Supplied entries >>
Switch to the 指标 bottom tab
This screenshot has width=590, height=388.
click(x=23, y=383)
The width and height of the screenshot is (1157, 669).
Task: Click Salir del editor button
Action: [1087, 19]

Problem to work on >> Copy all of the records above line for line, changing nothing.

Answer in full >>
Switch to the 指标 bottom tab
This screenshot has width=590, height=388.
click(x=23, y=383)
The width and height of the screenshot is (1157, 669).
Task: Click Salir del editor button
Action: [1087, 19]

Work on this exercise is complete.